Euphorbia cooperi has very attractive stems. The distinctive upper stem shapes found on this succulent tree makes it one of the popular members of its generally attractive genus. When the yellow cyathia appear, it is even more spectacular. It is said to flower in September and October, but this photo was taken early in June in the Walter Sisulu National Botanical Garden.
In biological populations there are usually normal distributions of performance on variables in which individuals differ. In plants it may mean that measurements or observed behaviour of some few specimens will fall outside the normally expected range. It may also mean that an unusual season or geographical area has been encountered. In humans the feature is called genius, star or hero if the exception is to the positive or desirable side; and freak, villain or idiot if the deviation is negative. Plants, animals, insects or frogs have their own normal distributions of physical features or behaviour attributes in which one should expect variations within the normal range and a few unusual, extreme results.
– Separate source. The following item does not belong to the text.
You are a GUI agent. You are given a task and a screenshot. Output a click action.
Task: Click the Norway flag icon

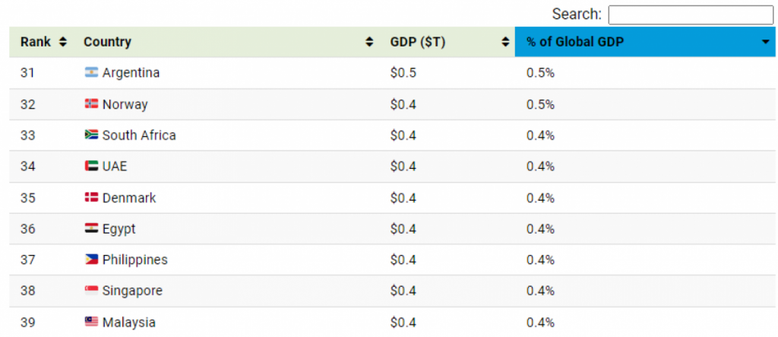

You won't find E. cooperi growing naturally in the Bankenveld area in Gauteng. If you plant it there and treat it differently to how nature accommodates it, its behaviour and appearance may be surprising or a disappointment. Similarly, if the climate changes as is happening these days, living species are bound to spring surprises.
The same as what the children do when the house rules are not enforced or what the mice do when the cat's away (Coates Palgrave, 2002).